Tampouco tive a chance de concentrar o meu coração de pai em um único filho em particular. Mas como pai desses meninos, e agora de duas filhas mais novas (que não são gêmeas), posso testificar, tanto pelas Escrituras quanto pela experiência, que há algo especial no amor de um pai por um filho.

“Quatro Amores” distintos

Deus fez dois sexos — o que cria quatro relacionamentos distintos entre pais e filhos: pai-filho, pai-filha, mãe-filha e mãe-filho. Curiosamente, Jesus honrou cada um desses quatro amores durante seu ministério:

  • o amor de uma mãe por sua filha que tinha um espírito imundo (Mc 7.24-30),
  • o amor de uma mãe por seu filho morto (Lc 7.11-17),
  • o amor de um pai por sua filha morta (Mc 5.22-43) e
  • o amor de um pai por seu filho lunático (Mt 17.14-20; Mc 9.14-29; Lc 9.37-43).

Em outros lugares refleti sobre o coração de um pai por sua filha, mas aqui, sem minimizar nenhum desses outros amores — há algo de especial em cada um — vamos refletir sobre a natureza peculiar e os contornos do amor de um pai por seu filho.

“Meu filho amado”

Poderíamos primeiro nos deter no amor especial daquele pai humano por seu filho lunático. Mateus, Marcos e Lucas, cada um à sua maneira, acentuam o amor do pai por seu filho (Mt 17.15; Mc 9.22, 24; Lc 9.38, 42). No entanto, em todos os três Evangelhos — e isso não é um pequeno detalhe — o relato de Jesus resgatando o filho lunático desse pai segue imediatamente o da transfiguração, que tem em seu centro a declaração do Pai celestial sobre seu Filho.

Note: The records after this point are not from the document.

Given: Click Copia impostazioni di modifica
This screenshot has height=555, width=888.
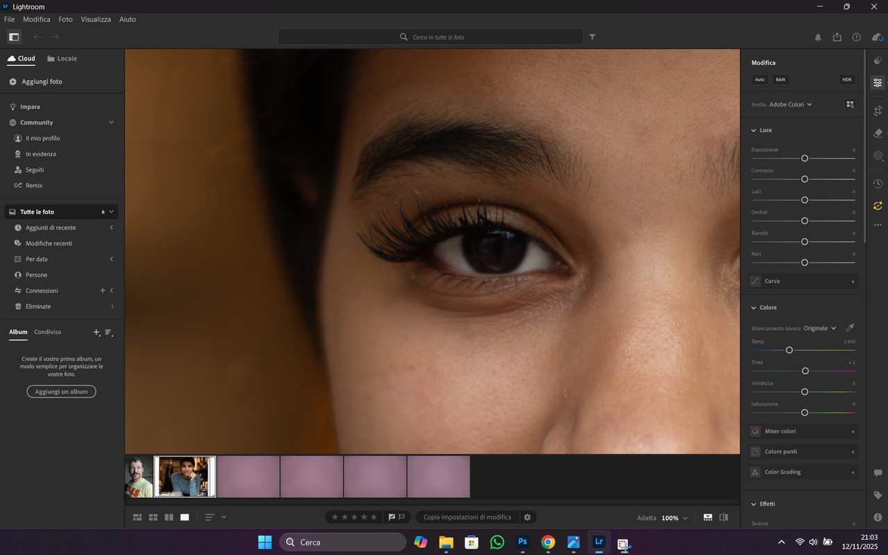Looking at the screenshot, I should 467,517.
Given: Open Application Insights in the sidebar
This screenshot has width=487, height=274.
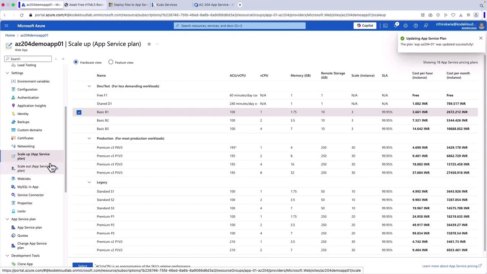Looking at the screenshot, I should coord(32,105).
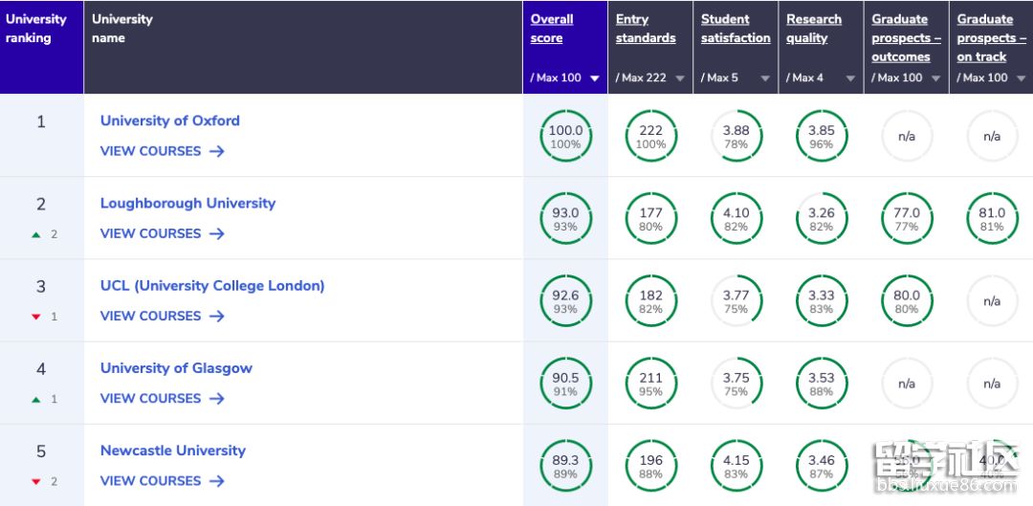Sort by Graduate prospects on track header
The image size is (1033, 506).
[991, 37]
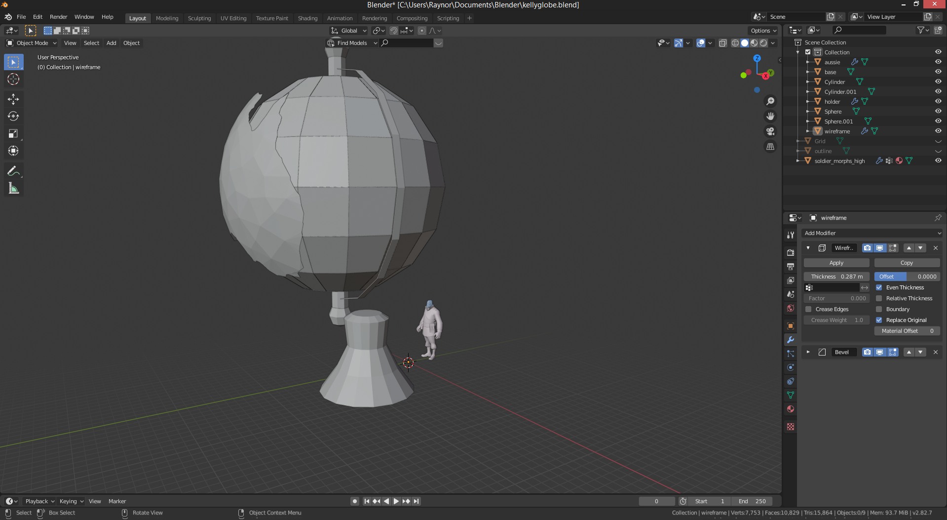Image resolution: width=947 pixels, height=520 pixels.
Task: Click Apply on the Wireframe modifier
Action: coord(836,263)
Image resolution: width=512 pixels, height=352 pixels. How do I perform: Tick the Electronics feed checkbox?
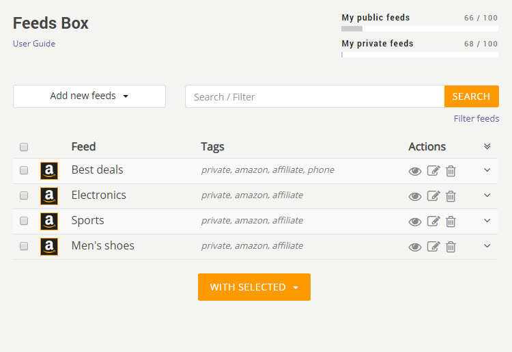24,195
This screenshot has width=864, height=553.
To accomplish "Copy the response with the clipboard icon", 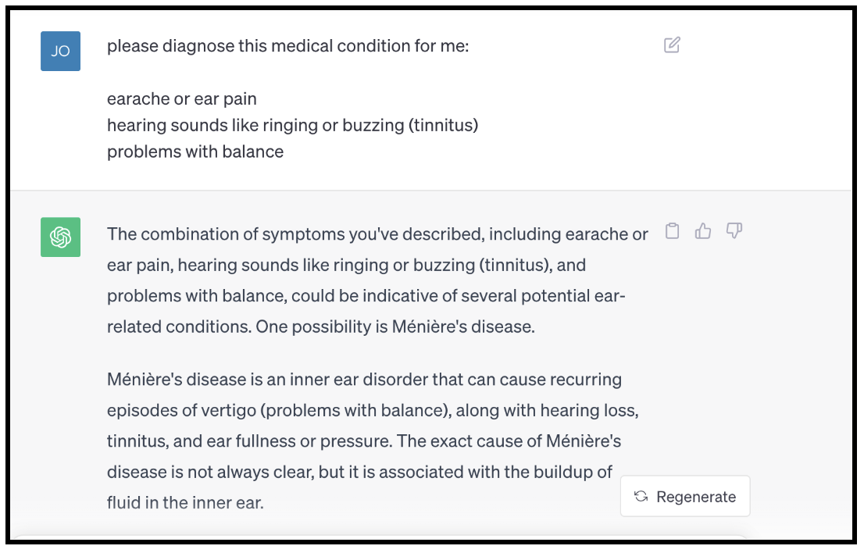I will (672, 231).
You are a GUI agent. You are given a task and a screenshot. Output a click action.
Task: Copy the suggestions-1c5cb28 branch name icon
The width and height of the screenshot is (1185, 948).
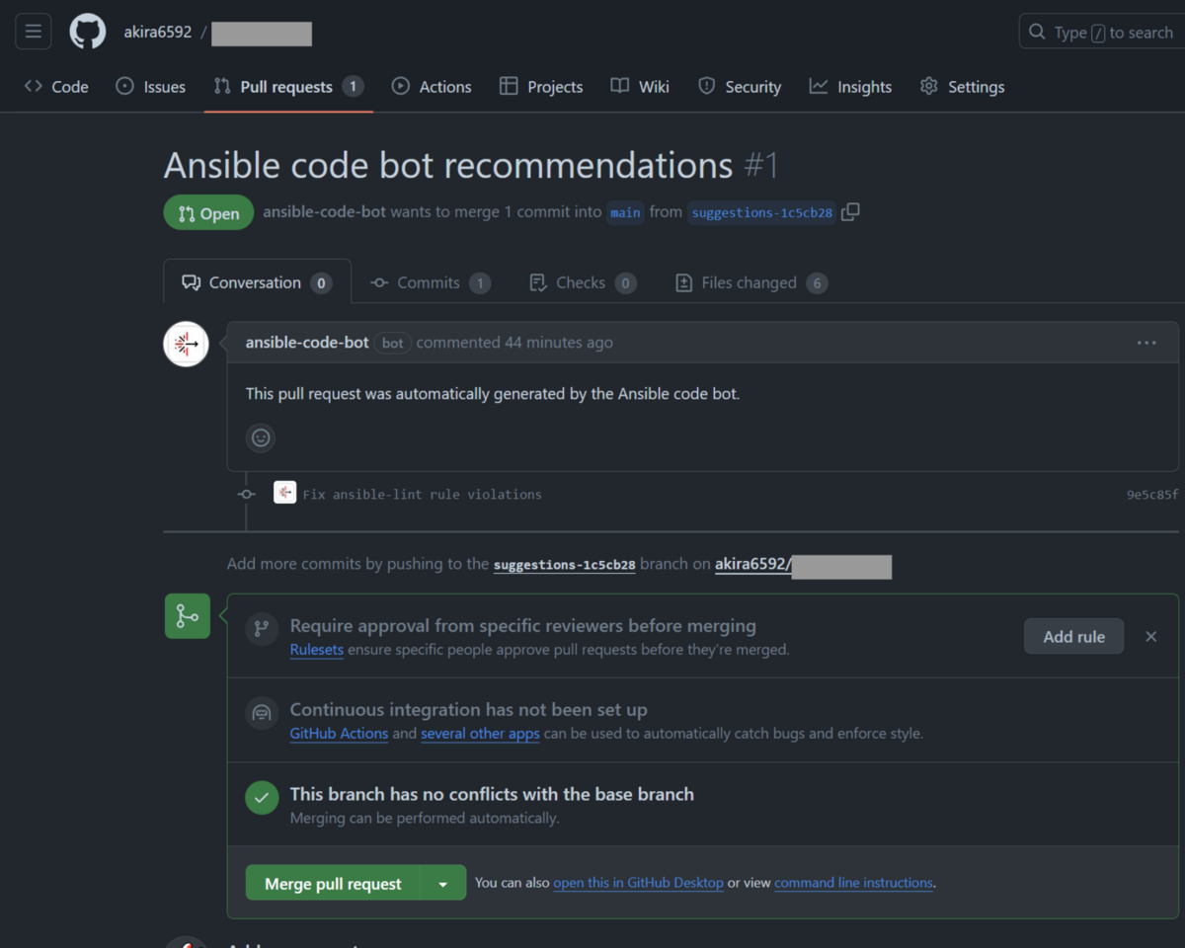click(850, 211)
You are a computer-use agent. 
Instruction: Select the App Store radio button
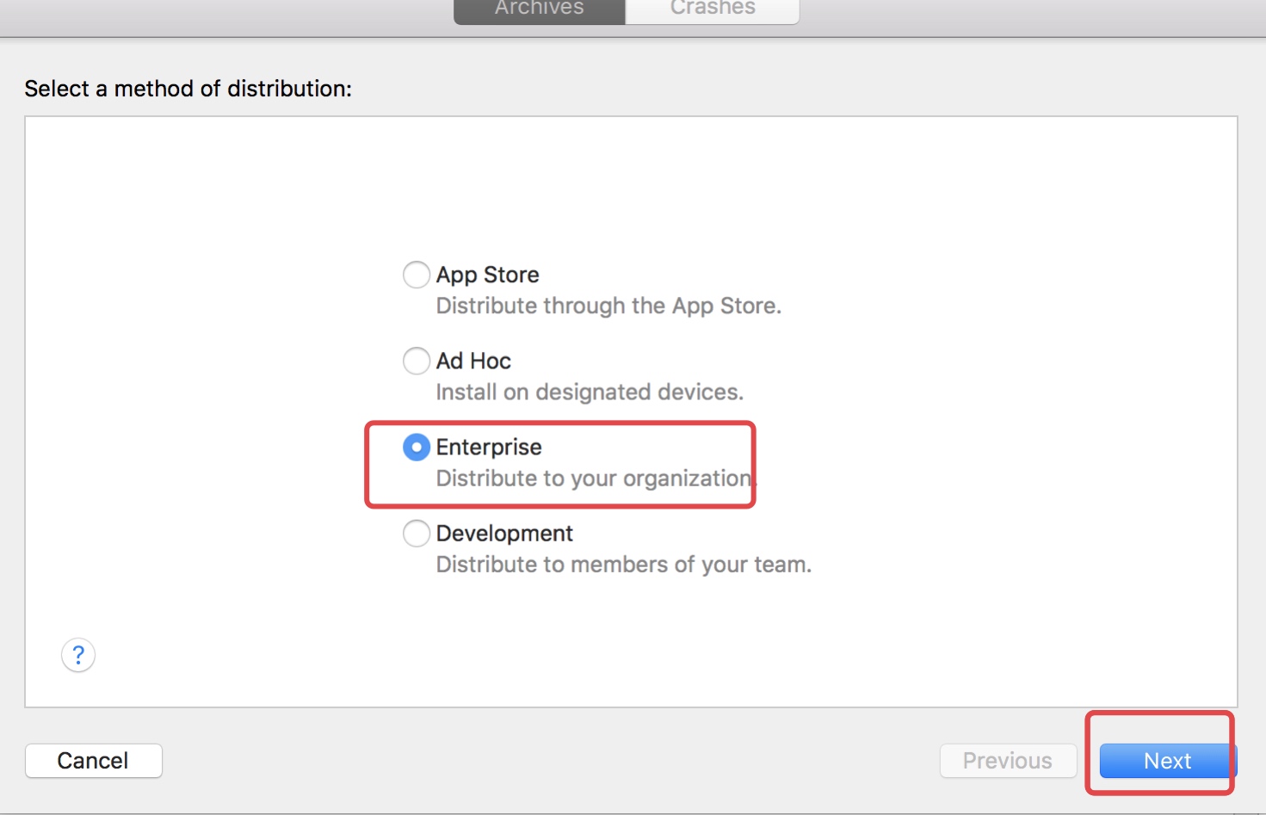417,275

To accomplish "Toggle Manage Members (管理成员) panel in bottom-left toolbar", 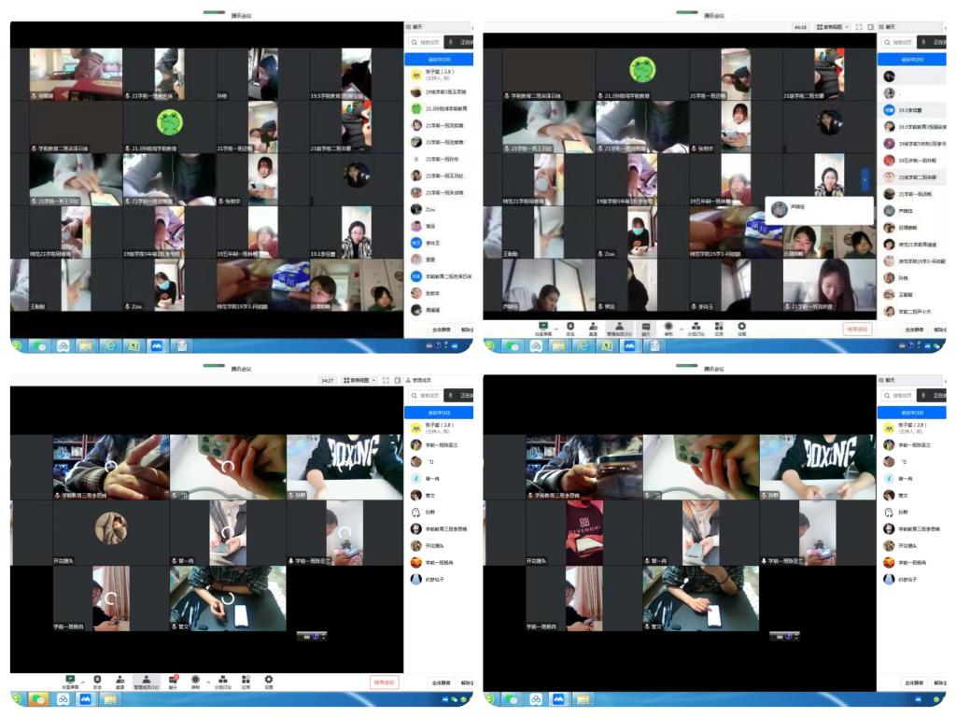I will [146, 681].
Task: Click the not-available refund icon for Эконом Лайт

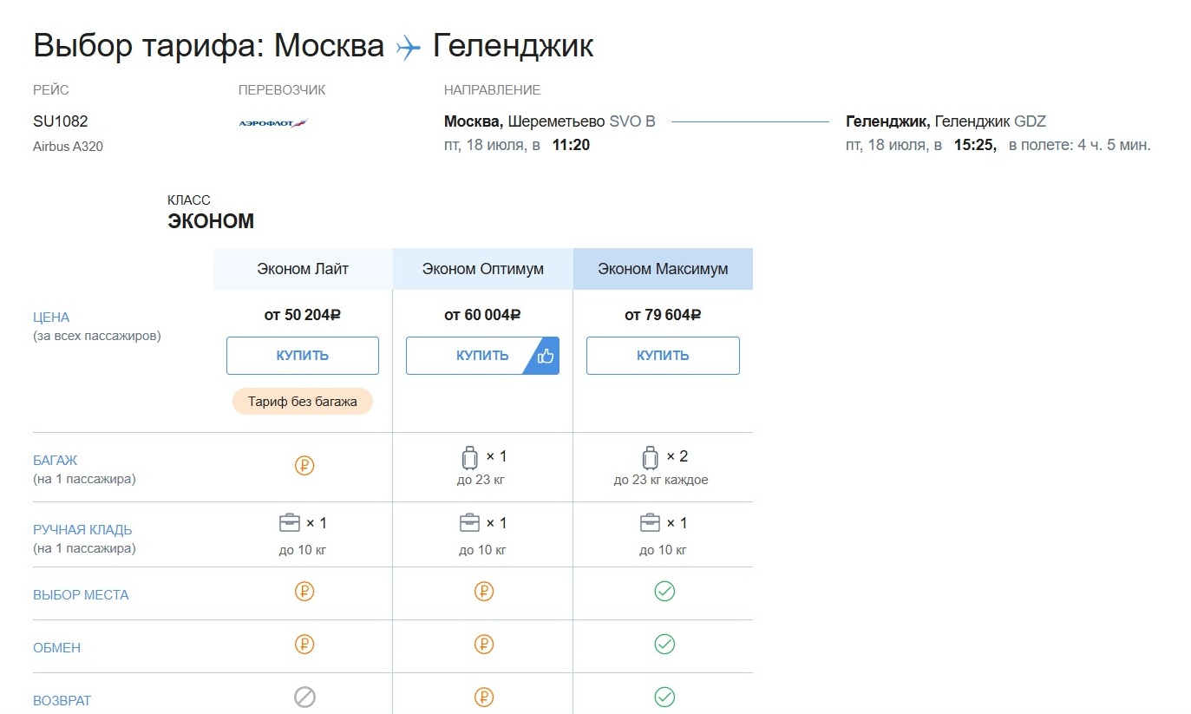Action: (x=304, y=697)
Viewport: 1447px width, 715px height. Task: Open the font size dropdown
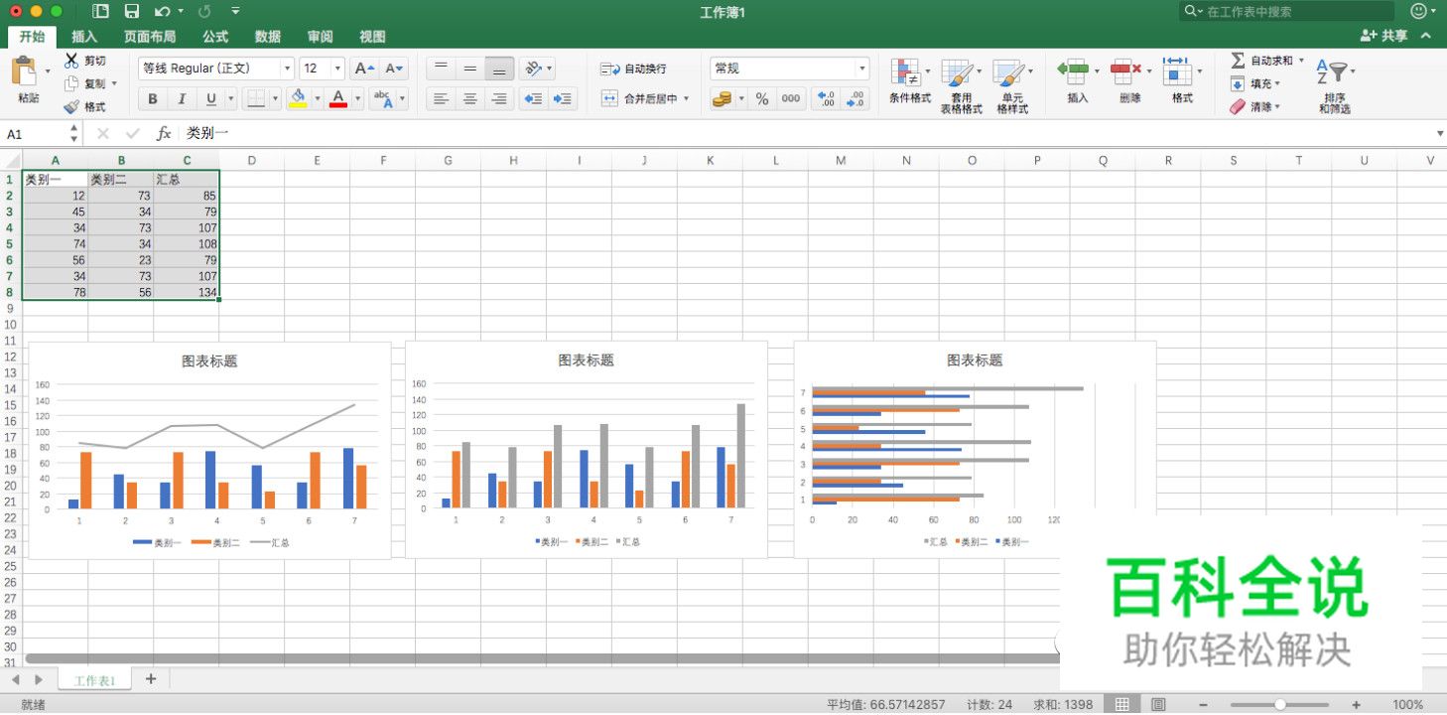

Assim como ele havia declarado seu amor por seu Filho no início de seu ministério público, em seu batismo (Mt 3.17; Mc 1.11; Lc 3.22), agora, quando o Filho se aproxima da cruz, o Pai novamente fala sobre ele, uma clara palavra paterna de amor e aprovação:

“Este é o meu Filho amado, em quem me comprazo” (Mt 17.5).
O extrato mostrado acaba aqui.